Molecular Epidemiology of Methicillin-Resistant Staphylococcus aureus in Finland

Abstract
This study reports the recent trends in the occurrence of methicillin-resistant Staphylococcus aureus in Finland, with special focus on characterization of the strains linked to interhospital epidemics and local outbreaks. Between 1981 and 1997, the annual number of methicillin-resistant Staphylococcus aureus isolations ranged from 89 to 272. Of all blood isolates of Staphylococcus aureus reported to the National Infectious Disease Register during the period 1995–97 (n=2049), only six were resistant to methicillin. Between 1992 and 1997, typing analysis by various methods (i.e., antibiogram, phage typing, ribotyping, and pulsed-field gel electrophoresis) identified 18 different strains capable of causing intrahospital outbreaks or interhospital epidemics. These 18 strains were separated into 13 different ribotypes and 14 major pulsed-field gel electrophoresis types. Multiresistance was investigated as a possible marker for epidemicity.
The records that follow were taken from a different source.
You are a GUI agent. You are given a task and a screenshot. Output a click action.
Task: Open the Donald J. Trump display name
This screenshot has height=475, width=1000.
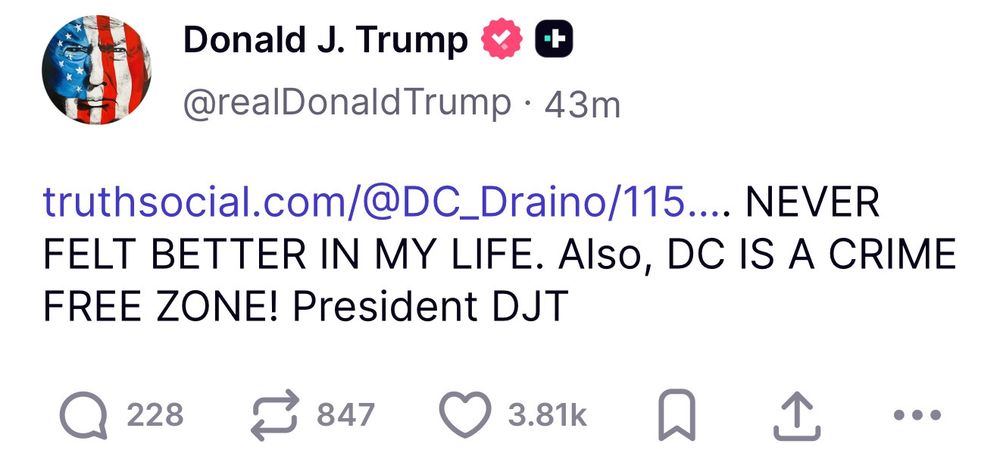325,40
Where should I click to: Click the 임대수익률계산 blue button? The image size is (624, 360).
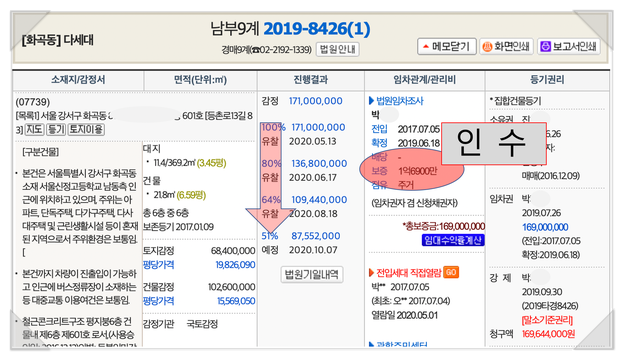453,240
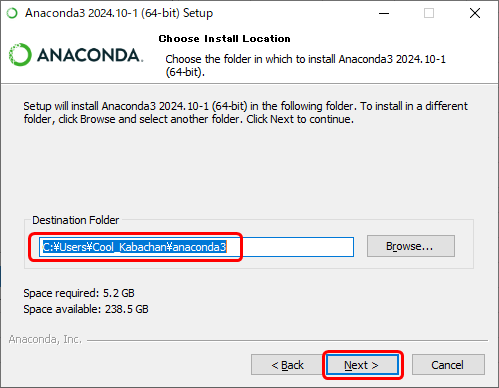Minimize the Anaconda3 Setup window
Viewport: 499px width, 388px height.
coord(384,13)
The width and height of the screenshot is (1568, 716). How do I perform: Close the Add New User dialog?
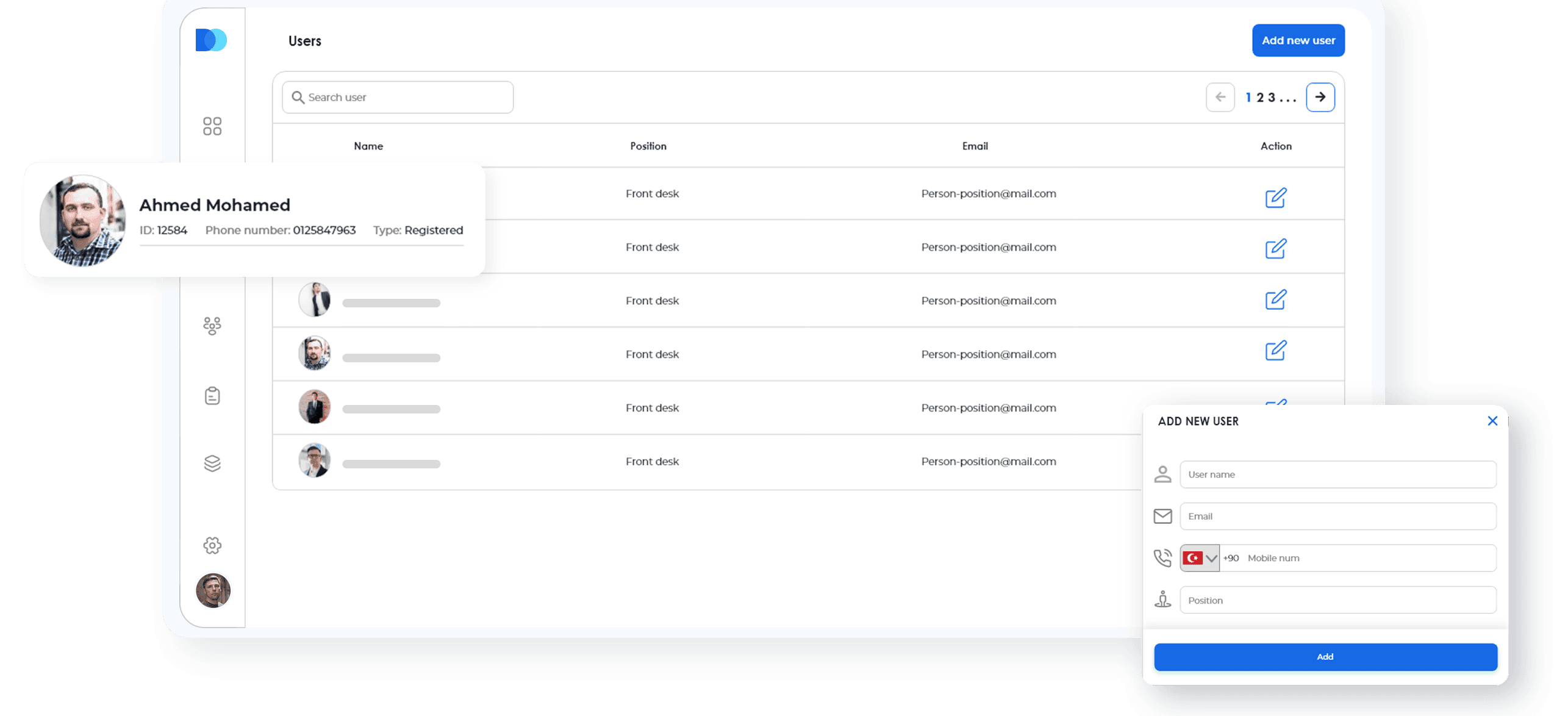point(1492,421)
Eight of the ten interhospitally spread strains were multiresistant compared to only three of the eight intrahospitally spread outbreak strains. More than one-third of the epidemic and local outbreak strains were suspected to be of foreign origin. The majority (6 of 10) of the epidemics were localized in southern and western Finland, and the largest epidemic, which occurred in the Helsinki metropolitan area, involved over 200 persons. Thus far, the epidemics have remained primarily intracity problems, and only two strains have become endemic.